--- Document extract Enclosed Below ---

Enhancing AI Accuracy For SQL Generations Using Retrieval-Augmented Generation

If you want to improve the accuracy of AI-powered SQL generations you usually do so by adding additional information and clauses to the prompt. These include table names that aren't oblivious or deducible from prompt itself or even better include the database schema, so AI can deduce all information needed itself (hopefully). These steps usually increase accuracy for well-structured unambiguous database schemas. And they allow the user to be less specific (and sloppy) when writing the prompt.

However these approaches often fall short when working with an actual database schema maimed by legacy usage patterns and naming. This results in multiple ways to understand and solve a given prompt instruction. To solve you can prime AI relevant suggestions for a particular prompt, retrieval-augmented generation (RAG). This enables us to add database schema semantics to AI and it is quite effective even on a small scale.

--- End of Enclosed Document extract ---
--- Material provided Enclosed Below ---

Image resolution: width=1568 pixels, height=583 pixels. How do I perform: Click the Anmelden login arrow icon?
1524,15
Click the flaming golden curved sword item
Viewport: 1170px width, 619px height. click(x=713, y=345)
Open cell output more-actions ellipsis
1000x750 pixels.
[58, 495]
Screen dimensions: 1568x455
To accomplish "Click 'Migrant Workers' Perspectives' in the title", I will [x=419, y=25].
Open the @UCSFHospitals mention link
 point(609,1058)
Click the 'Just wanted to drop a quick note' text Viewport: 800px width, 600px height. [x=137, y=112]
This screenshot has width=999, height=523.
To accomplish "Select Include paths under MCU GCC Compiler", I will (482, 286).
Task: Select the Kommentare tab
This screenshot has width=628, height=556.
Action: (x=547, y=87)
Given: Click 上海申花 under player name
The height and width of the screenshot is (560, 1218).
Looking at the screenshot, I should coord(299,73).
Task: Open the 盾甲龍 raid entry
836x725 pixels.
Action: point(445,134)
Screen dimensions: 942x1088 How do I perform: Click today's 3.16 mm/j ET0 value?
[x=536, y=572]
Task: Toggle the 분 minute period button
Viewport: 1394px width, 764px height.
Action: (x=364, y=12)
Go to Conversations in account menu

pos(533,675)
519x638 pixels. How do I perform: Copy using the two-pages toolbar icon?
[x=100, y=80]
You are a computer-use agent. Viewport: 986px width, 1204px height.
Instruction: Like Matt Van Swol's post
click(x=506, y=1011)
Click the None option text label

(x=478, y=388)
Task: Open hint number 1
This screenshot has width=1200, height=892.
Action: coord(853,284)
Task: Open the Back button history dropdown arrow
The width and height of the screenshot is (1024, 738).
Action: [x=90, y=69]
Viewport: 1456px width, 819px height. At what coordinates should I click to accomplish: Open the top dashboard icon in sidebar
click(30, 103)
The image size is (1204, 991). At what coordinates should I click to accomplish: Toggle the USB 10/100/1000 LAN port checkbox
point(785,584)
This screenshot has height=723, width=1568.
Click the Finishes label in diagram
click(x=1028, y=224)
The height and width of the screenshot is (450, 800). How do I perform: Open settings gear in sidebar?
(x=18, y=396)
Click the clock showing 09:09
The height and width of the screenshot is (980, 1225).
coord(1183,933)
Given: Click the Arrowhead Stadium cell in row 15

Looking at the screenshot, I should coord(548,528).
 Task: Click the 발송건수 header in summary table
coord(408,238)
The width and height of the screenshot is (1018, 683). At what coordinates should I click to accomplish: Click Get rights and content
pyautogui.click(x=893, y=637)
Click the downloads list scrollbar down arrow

--- End of Enclosed Material provided ---

= Check your understanding =
**a)** In the article on improving AI SQL generation, what is the technique of priming AI with relevant suggestions for a particular prompt called?
**b)** Continue the article on improving AI SQL generation, picking up after its final sentence.

= Task-by-task answers =
**a)** Retrieval-augmented generation (RAG).

**b)**
RAG training is implemented by storing the prompt and generation when the user "likes" the particular prompt-generation pair. The prompt-generation pair can manually be modified before liking.

SQLAI database example

For the database schema that this site runs on I want AI to be able to understand:

table and column names must be wrapped in quotes since they are camel-cased and without PostgreSQL interpret them case-insensitively
there are 2 subscription tables, Subscription and LemonSubscription (naming due to payment provider) and AI should generally use the latter
when finding a subscription for a particular user it should use lemonUserEmail field on LemonSubscription rather than using a JOIN query with the User table

First to get AI to use the correct table lets run the prompt: Get subscriptions. It returns a faulty generation:

            
              
            
            SELECT
  *
FROM
  Subscription;

To correct this and prepare it for RAG training I edit it to the desired response:

            
              
            
            SELECT
  *
FROM
  "LemonSubscription";

On a side note, this could also be done by adding additional instructions to the prompt (i.e. "use LemonSubscription" and "wrap tables and columns in quotes") and then removing these additional instructions before submitting RAG training.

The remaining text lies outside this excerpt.